“When you are an artist running her own business, you are the heart of that business. Someone else can do the filing and bookkeeping and administration. The one thing you can’t hand off is what YOU do.”
I was talking to an artist at a mixer at the Asheville Area Arts Council and this line just popped out of my mouth. As I said it, I almost left my body. Tears sprang to my eyes.
Truly, artists and any other creative business owner must look to themselves to provide the product they sell. This is why these sorts of businesses are so hard to pass along in any form. The thing which makes your thing YOUR THING is what makes your business go.
Over a decade ago, I took a class on valuing the closely-held business (which is banking speak for a small privately owned business – like a small wine shop or a single artist selling her jewelry). The first thing the teacher, a silver fox business consultant, said was “The point of a business is to sell it to someone else. That is the value you hold in your business.”
My pen refused to move. I sat staring at him like he was an alien. As my wife and I had begun our business, and even as we looked to perhaps selling it, we’d never thought of it that way. We’d always said, “We are in. We’re here to run this business. We’re in it for the long haul.”
As it turns out, we were in that business for a decade. A couple of years after taking that class, we sold that business and went on to other things. That business, an internet service provider, was transferrable. We were able to sell the assets: the client base and our equipment and our systems and our lease and our relationships with our employees.
As a working artist, you are the main asset. While you can teach someone how to paint or how to knit or how to bend metal, you are the only person who can create THAT painting or donut or necklace. That’s why, when you watch Antiques Roadshow, the appraisers talk about a certain painter who worked at Rookwood Pottery or those few anonymous slaves from South Carolina who made face jugs or how Tiffany & Company (Charles Lewis Tiffany who created the jewelry company) is different than Tiffany Studios (Louis Comfort Tiffany, Charles’ son, of the amazing stained glass).

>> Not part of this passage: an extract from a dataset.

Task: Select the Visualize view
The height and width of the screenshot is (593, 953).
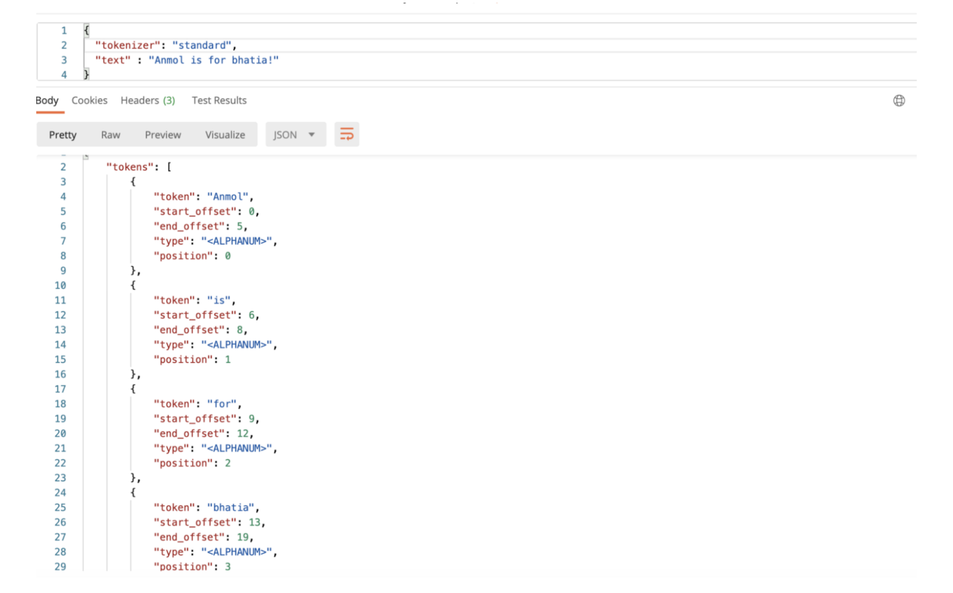Action: [225, 135]
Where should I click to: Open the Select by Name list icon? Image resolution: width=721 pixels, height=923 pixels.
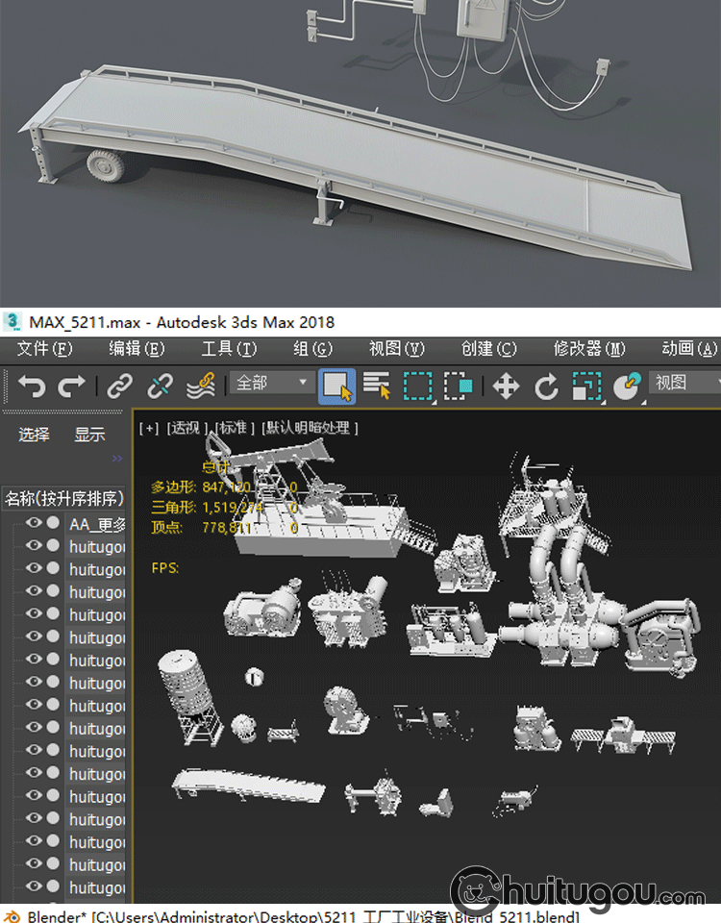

Usually, when you start a traditional business, you consider whether or not the business will go, what will happen if it doesn’t, and how to build it up. You’ll write a business plan with a year to five years of financial forcasting. As you run the business, you put systems in place which make it possible for you to teach employees and set standards of service. If someone else follows what you did, then they should be able to make the business go. At this point, you can sell your business to someone – anyone – else.
As an artist, the main asset of your business is non-transferable. All the systems in the world can help you teach someone to sew up a project bag or print a giclee or ship the packages at the right time, but they will do nothing to show someone how to pick THAT fabric or drop color on a canvas in THAT way or place a cable just THERE in the sweater pattern.
I’m not saying that, because you are an artist, you can’t build your business to be transferable. Within the business that you’ve created, you have assets which can be transferred to others.
- Your list of clients are people who love art. That list has a value.
- The equipment you use to create your art has a value.
- If you work outside the home, your studio space or office has a lease.
I’m just saying don’t think about your art in that way. And don’t think that anyone can do what you do.
Because they can’t.
You’re in it for the long haul.
I doubt you’ve ever thought about it any other way.